Conducted by fifty enthusiasts, production halfway between Dishonored and Assassin's Creed would have contained distinctive elements such as the ability to control animals. As shown in a video released by Brandon Sheffield in 2013, the action / adventure aimed to stand out on the artistic front, borrowing part of the playful formula of Assassin's Creed II.
Unfortunately, as we all know, the project fell into limbo when THQ declared bankruptcy, relinquishing the Montreal office to Ubisoft in January 2013. After a few months, the French company dismissed Désilets for some contractual issues but the creative version is different. According to his words, he was notified of an immediate dismissal letter, which left him no time to say goodbye to his team. While not knowing the exact course of events, one thing is certain: this was the beginning of a dark period for Patrice, who – together with his old colleague Jean-Francois Boivin – found himself "on the street" and without more a perspective. However, Assassin's Creed's dad didn't give up and he climbed up the slope, setting up Panache Digital Games with Boivin himself.
Nowadays, accompanied by just over thirty people, he is working on Ancestors: The Humankind Odyssey, thanks to which we can relive the origins of the human race.

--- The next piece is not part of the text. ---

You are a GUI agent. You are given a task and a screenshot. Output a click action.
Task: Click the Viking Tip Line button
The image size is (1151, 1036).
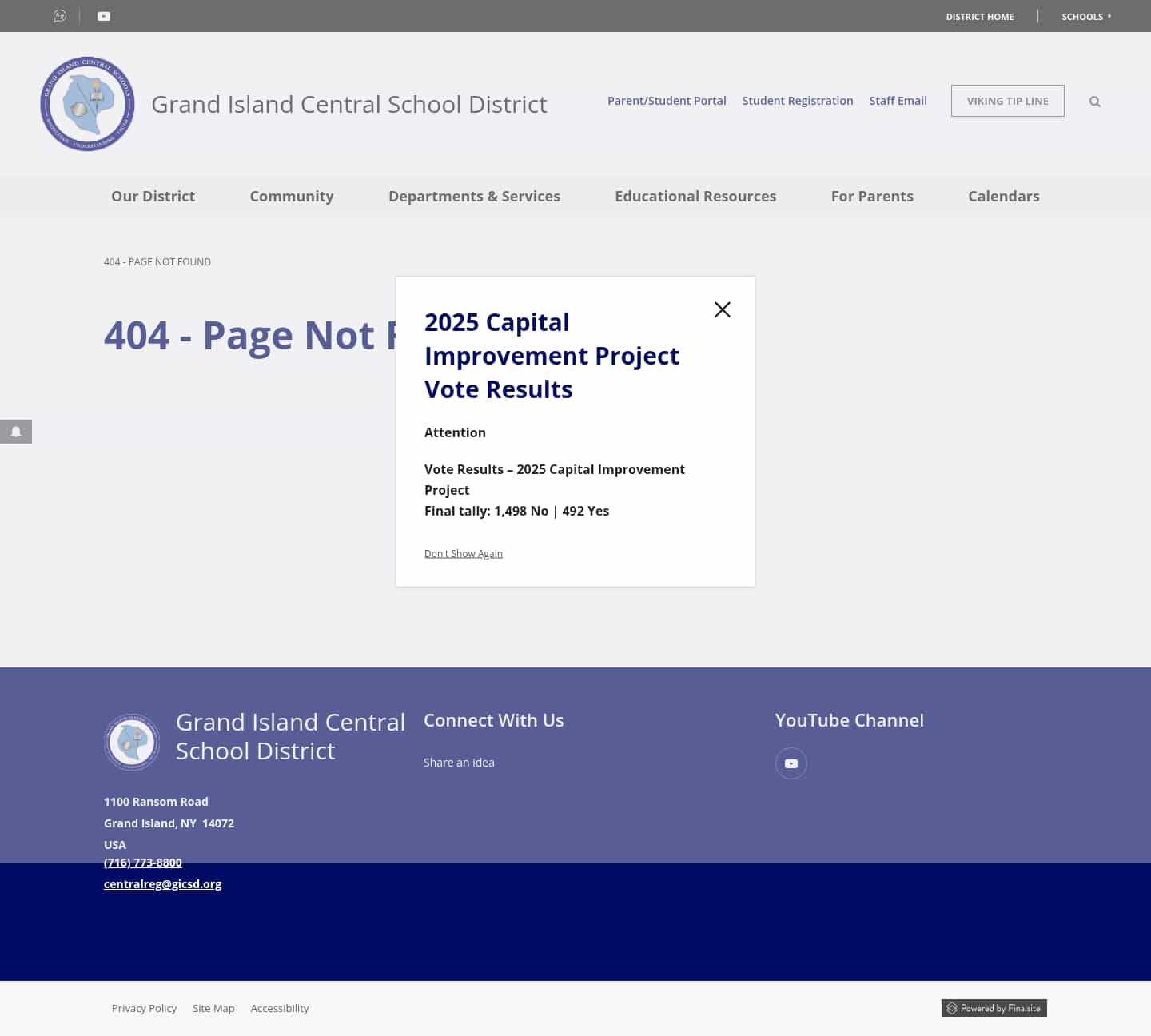click(x=1007, y=101)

Aware of some structural limitations but eager to get back into the game at all costs, he will aim to instill ancestral fears in us, pushing us to explore Neogene's Africa. The idea of not letting us interpret a single "man" but the whole species in a continuous struggle for survival (and evolution) is certainly outside the box, as proof of an ambition that has never abandoned Désilets, not even in the darkest hour.